How does acedia attempt to accomplish this? Evagrius notes that “acedia is a simultaneous, long-lasting movement of anger and desire, whereby the former is angry with what is at hand, while the latter yearns for what is not present.” As the modern monastic writer Gabriel Bunge elaborates: “Everything available to it is hateful. Everything unavailable is desirable.” Where there is anger that things are the way they are and there is an indefinite desire for something else, whatever that may be. Acedia is a restlessness that manifests in a refusal to commit to one place or purpose. In the meantime, acedia makes us lose our taste for what is significant and what is insignificant as we fail again and again to discern between demands for our attention. Distraction turns to indifference. Indifference exhausts our ability to find meaning. Soon we are slackened out, unmotivated and unmotivatable–we are apathetic and despondent. We no longer care and we no longer raise our eyes to heaven or bow them in repentance.
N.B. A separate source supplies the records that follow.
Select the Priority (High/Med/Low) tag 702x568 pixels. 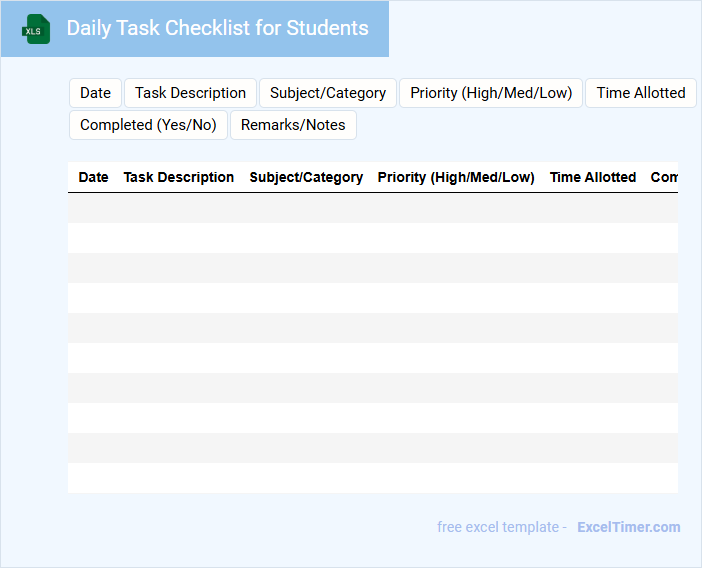(x=491, y=93)
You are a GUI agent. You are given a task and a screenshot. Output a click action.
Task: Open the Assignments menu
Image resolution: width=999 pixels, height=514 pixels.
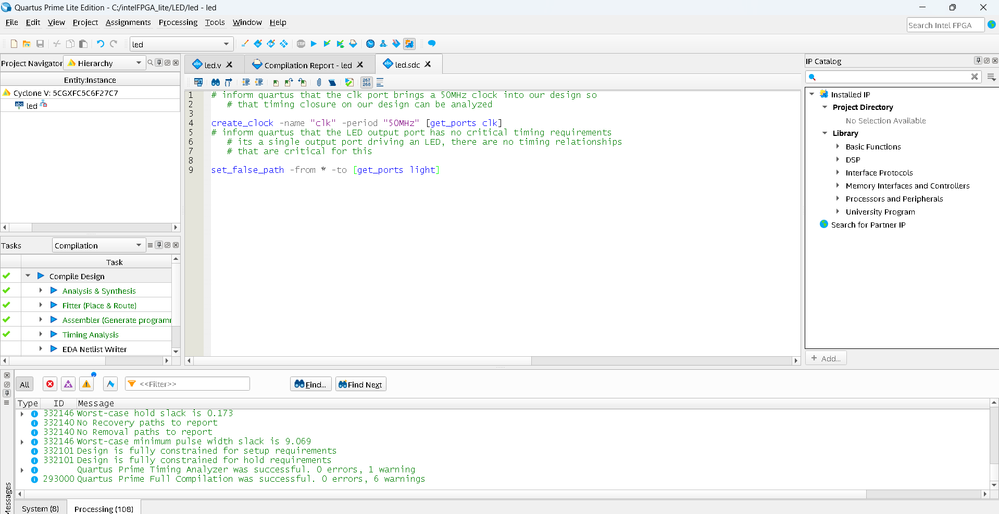[128, 22]
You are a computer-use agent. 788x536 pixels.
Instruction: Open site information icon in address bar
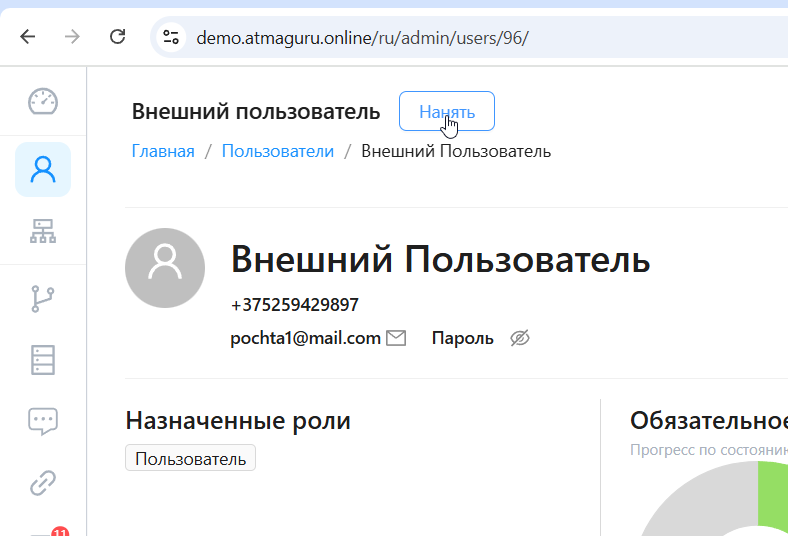click(171, 37)
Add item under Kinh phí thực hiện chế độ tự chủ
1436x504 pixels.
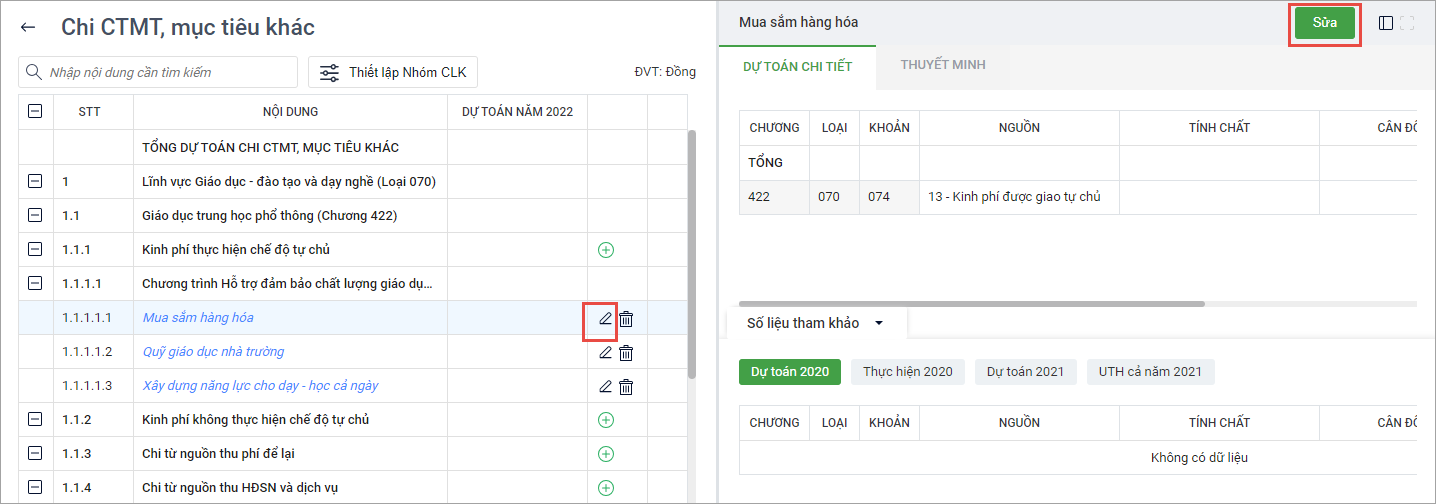(605, 250)
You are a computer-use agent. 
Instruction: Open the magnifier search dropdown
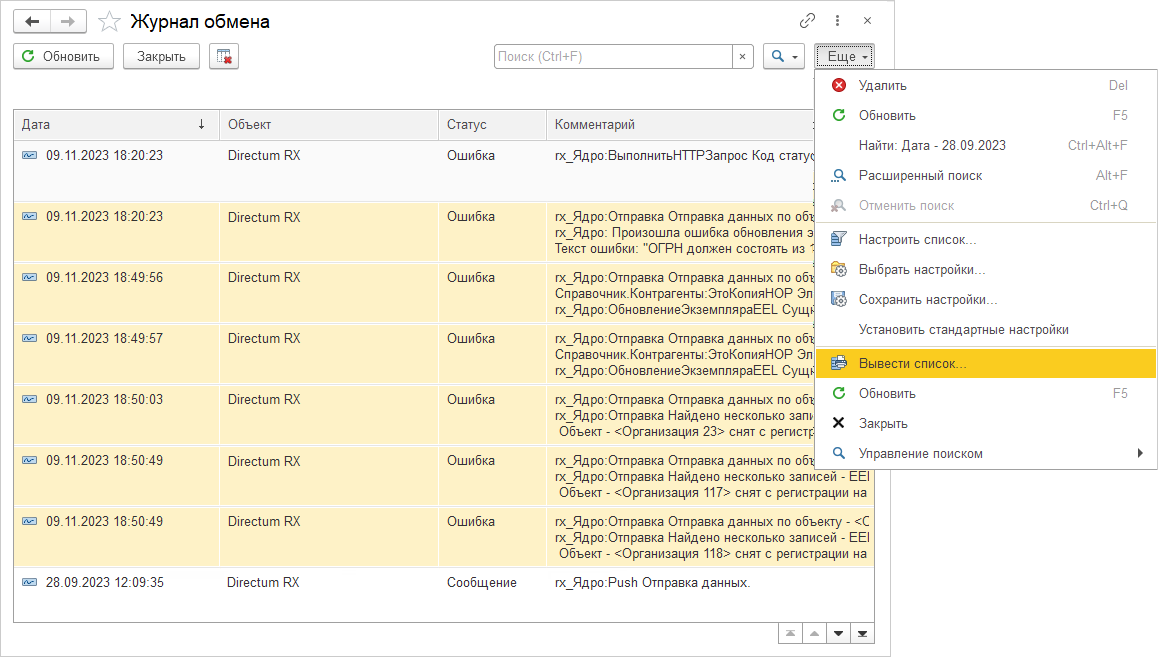click(x=783, y=57)
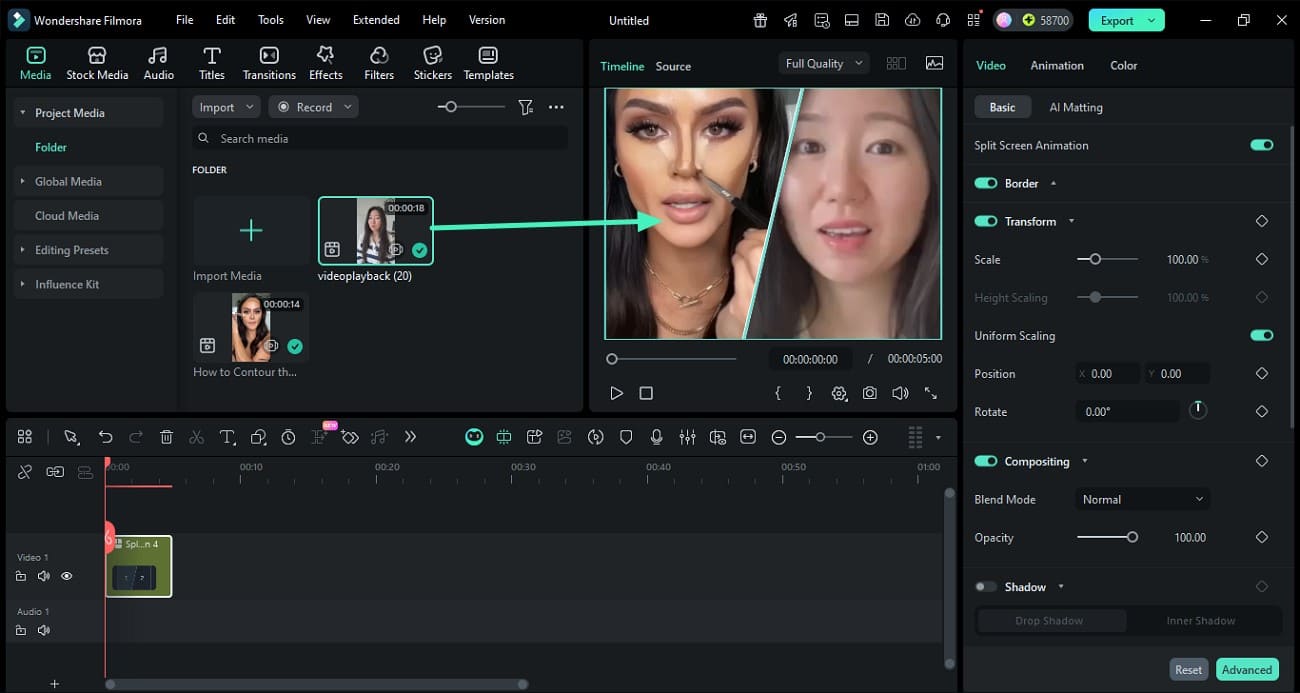Screen dimensions: 1300x693
Task: Open the Tools menu
Action: coord(268,19)
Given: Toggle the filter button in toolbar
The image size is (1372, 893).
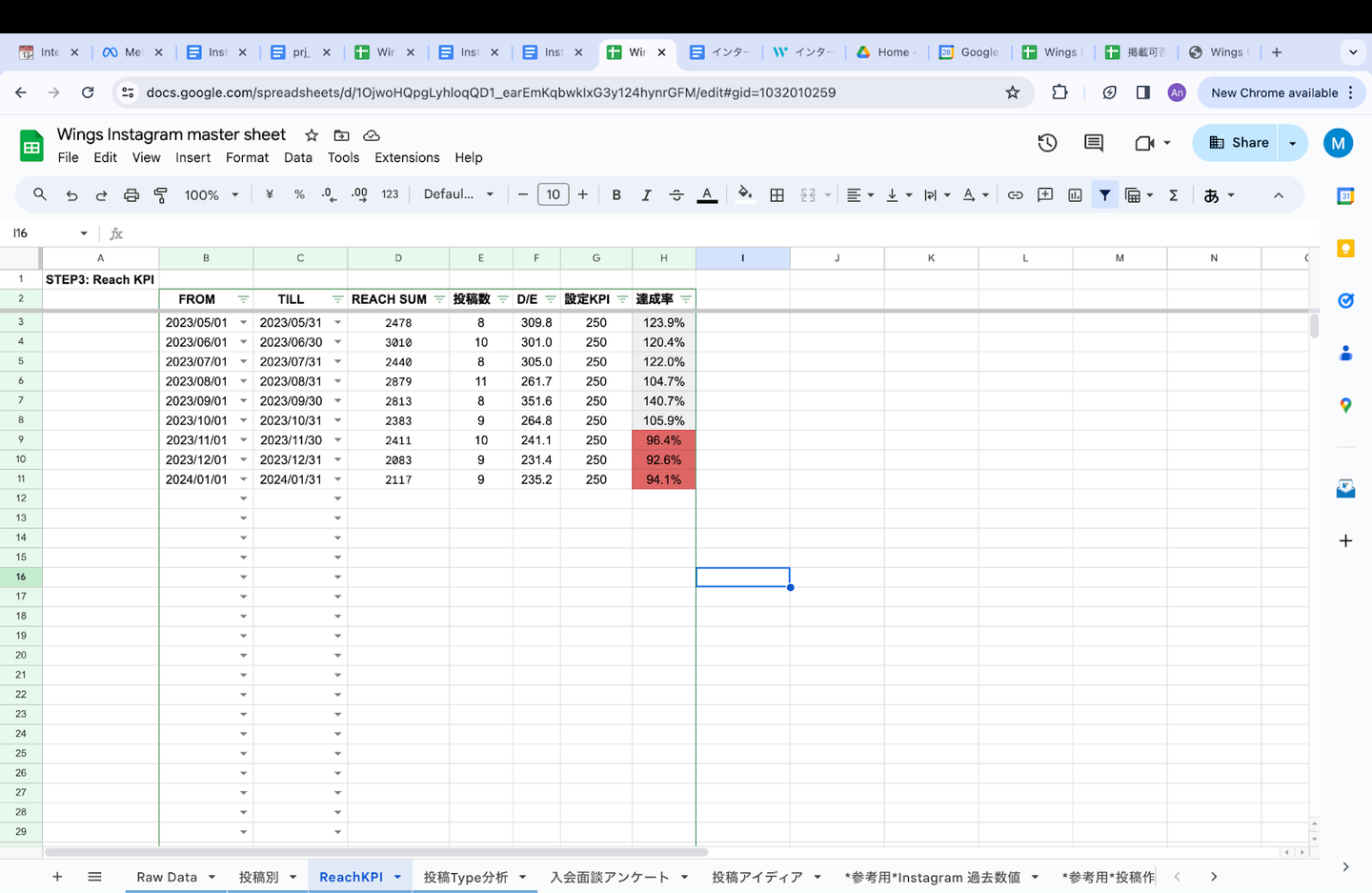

As I hope to show in the posts that follow, acedia is much more than the lazybones stereotype. Rather, I believe it is a much more constant temptation among the so-called ‘productive’ members of the Church, reflected in the steady modern lament that we just do not have enough time to pray. I believe that our struggle to pray, once we have been taught to be basically proficient, becomes a struggle against acedia in the cells of our homes, work, and even churches. Never before has wanderlust been so constantly attainable, be it through general mobility or through the virtual space. Never before has such acquisitive and consumptive variety been at our fingertips. Our conditions generally favor the assaults of acedia. But our Lord is with us, and if we will be refreshed in Him, we will be as the Psalmist declares: like trees planted by the waterside, whose leaf does not wither.”